I had a phone chat with the nurse about it all. It maybe when you go in, it’s to do your first injection to make sure you can do it fine ( it’s easy) then they give you a few months to take away. If you have a long way to go take a small cool bag as it’s meant to be in the fridge and it cost over thousand five hundred a pen! After that it’s delivered to your house, they contact you to arrange this. I was really tired about 4hrs after the injection for the first few month, 8mths later I have much more energy.

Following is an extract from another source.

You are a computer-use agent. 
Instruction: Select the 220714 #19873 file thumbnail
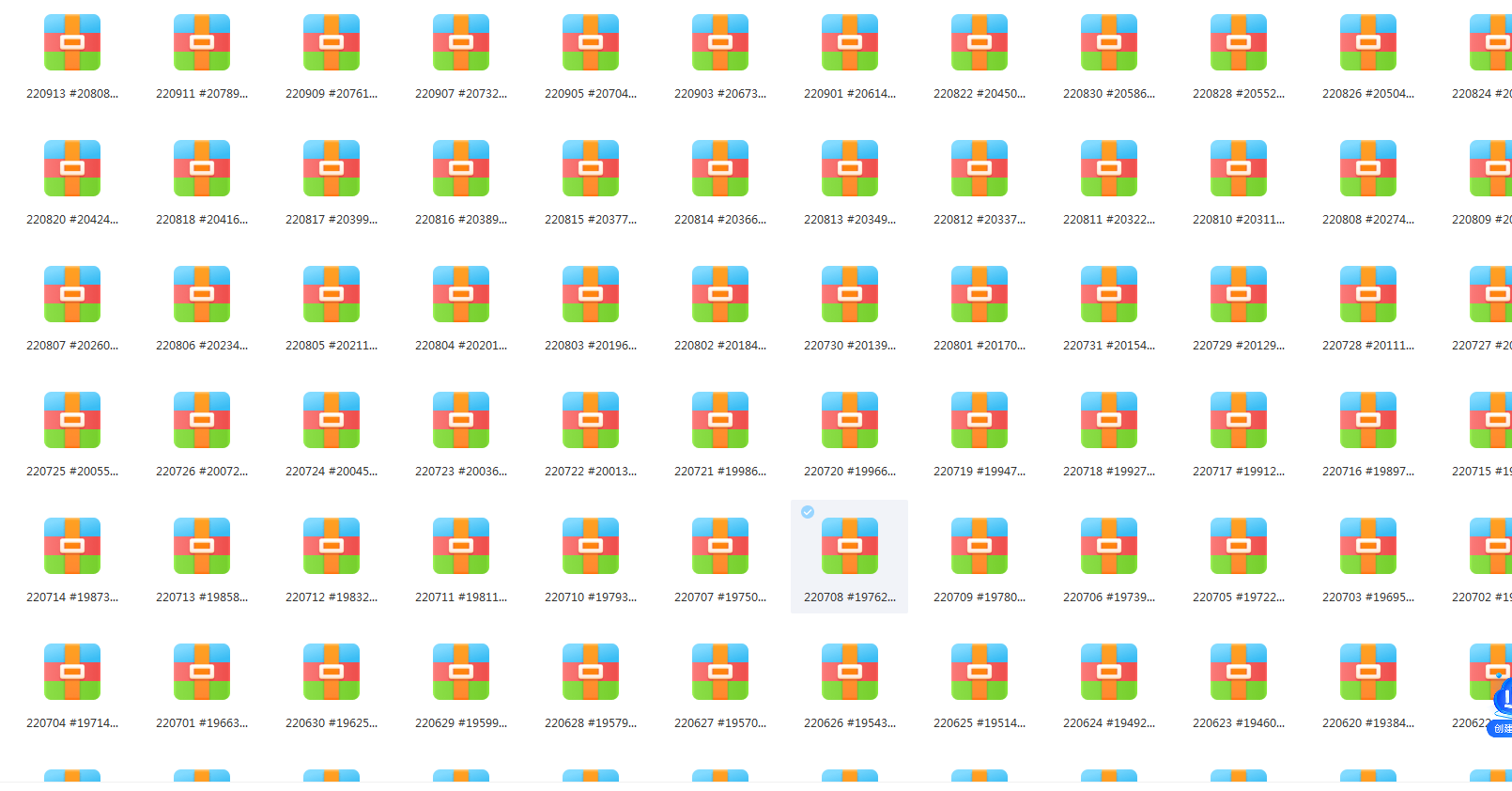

I have found this really helpful. I start Kesimpta on Monday. I had my diagnosis appointment at the hospital and my MS nurse arrange for the drug to be delivered to my home and organised for a nurse to come out to my home to talk me through it. I have been worried about it depleting my immune response, but positive to learn that has had minimal impact. Thanks 
Very similar experience here - again I have very few MS symptoms but this was the recommended drug. I have been on it for nearly 2 years. I feel great / I think my immune system has been better than usual and the only side effect is I feel tired the day after the jab.
Thanks for all the replies everyone, I’m so glad to hear that you all seem to be doing very well on Kesimpta and not noticing any major suppressed immune system issues. I’m really hopeful now about starting it.
Have gone through the consent now and having the Kesimpta delivered to the house tomorrow, so just waiting for the ms nurses to give me a call to go into clinic to have the first dose.